Records to process:
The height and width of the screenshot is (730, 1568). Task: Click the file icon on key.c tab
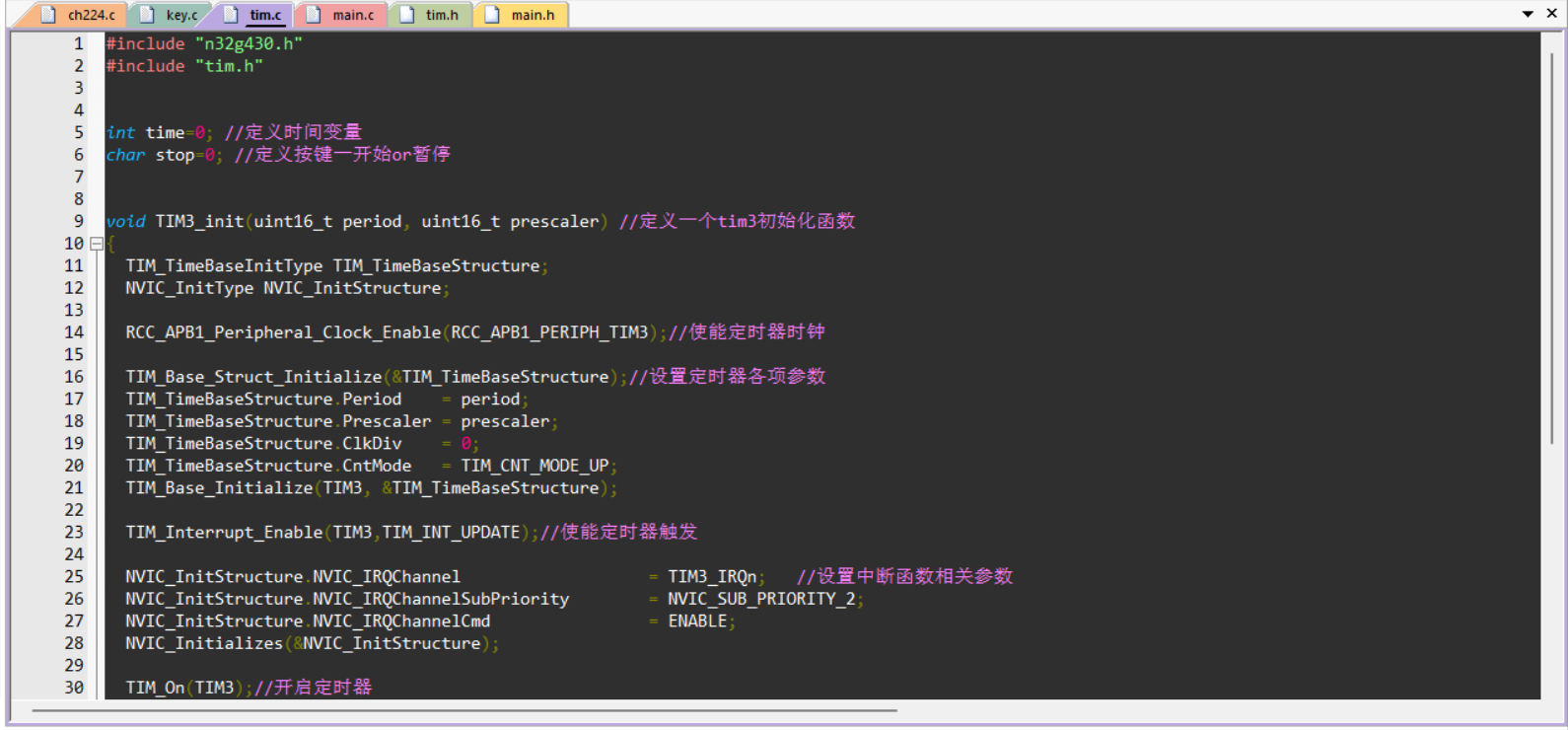click(147, 15)
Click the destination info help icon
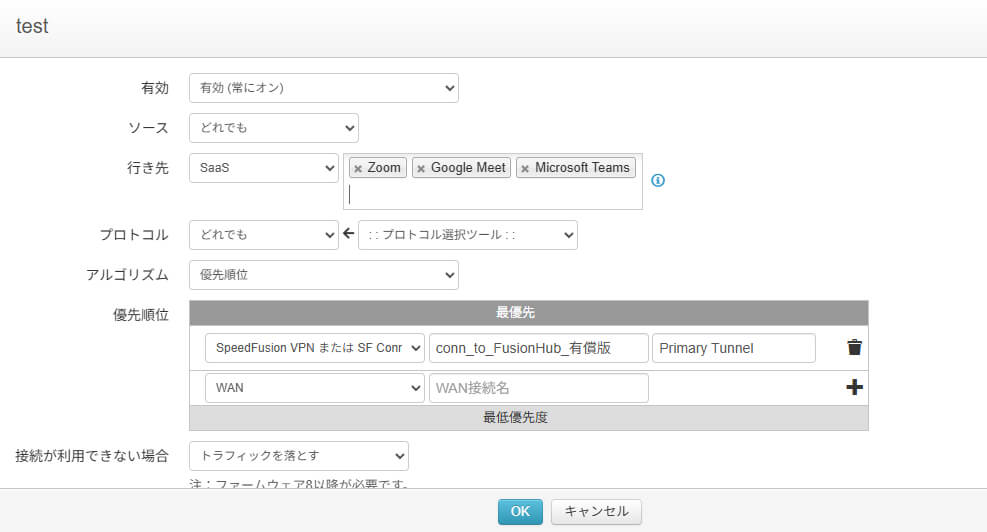 tap(658, 181)
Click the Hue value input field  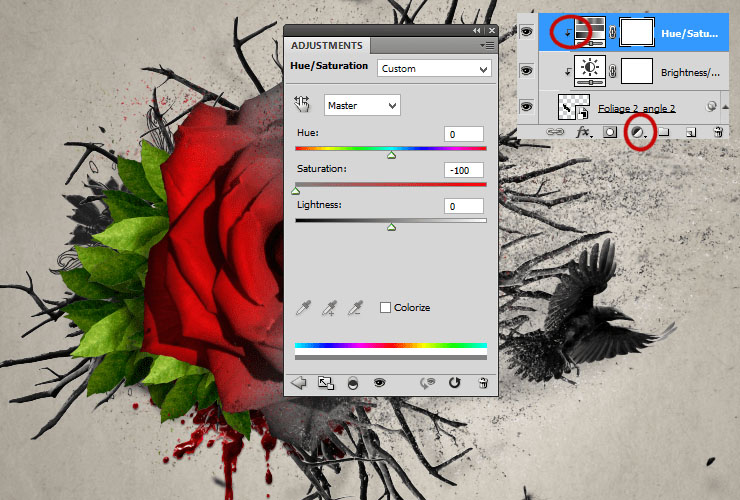[x=463, y=135]
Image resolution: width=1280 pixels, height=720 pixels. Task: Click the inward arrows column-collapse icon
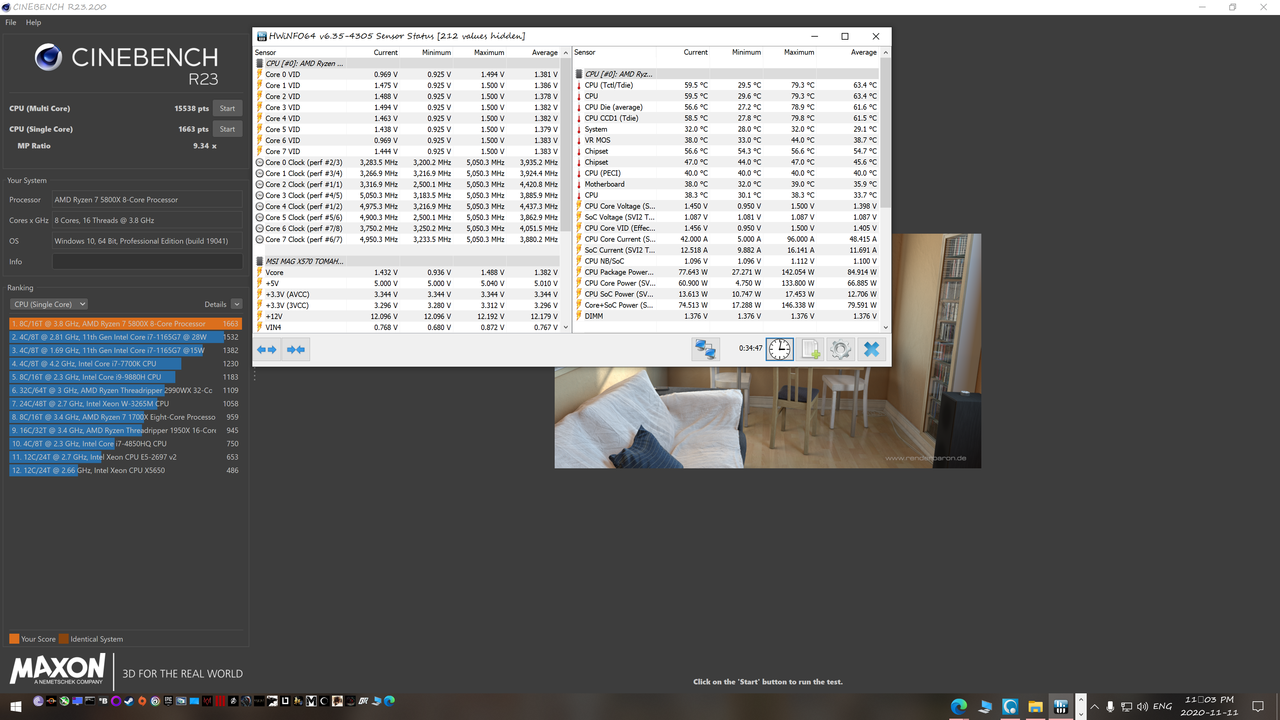pos(296,349)
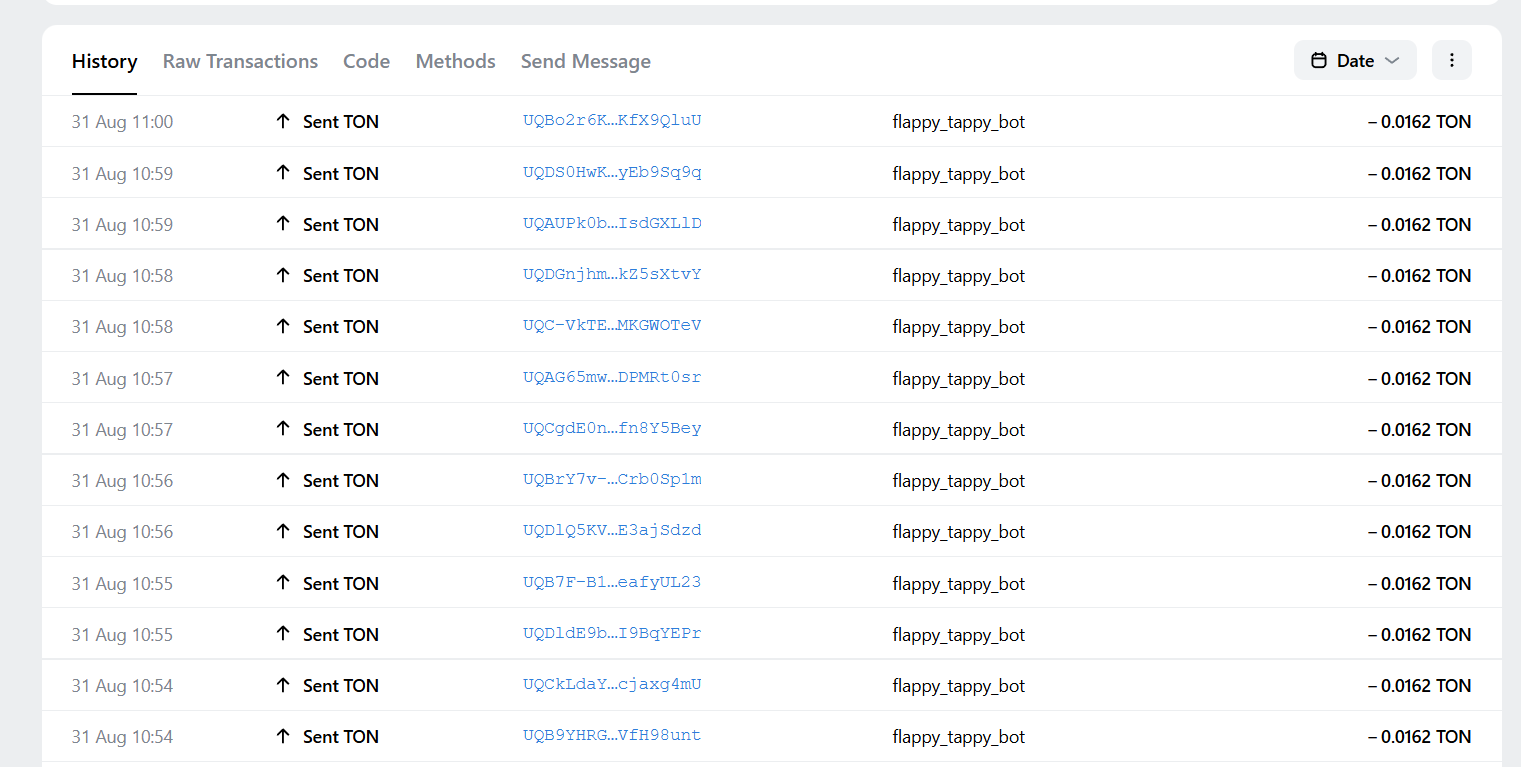
Task: Click address UQAG65mw…DPMRt0sr
Action: [x=612, y=377]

Directions for this task: Your task is to retype exactly, and only, the lines from the one that holds "Image resolution: width=1280" through the end of the listing, both end lines included, without any pictures.

Exercise response:
Image resolution: width=1280 pixels, height=720 pixels. Task: Click the inward arrows column-collapse icon
pos(296,349)
Task: Click address UQAG65mw…DPMRt0sr
Action: [x=612, y=377]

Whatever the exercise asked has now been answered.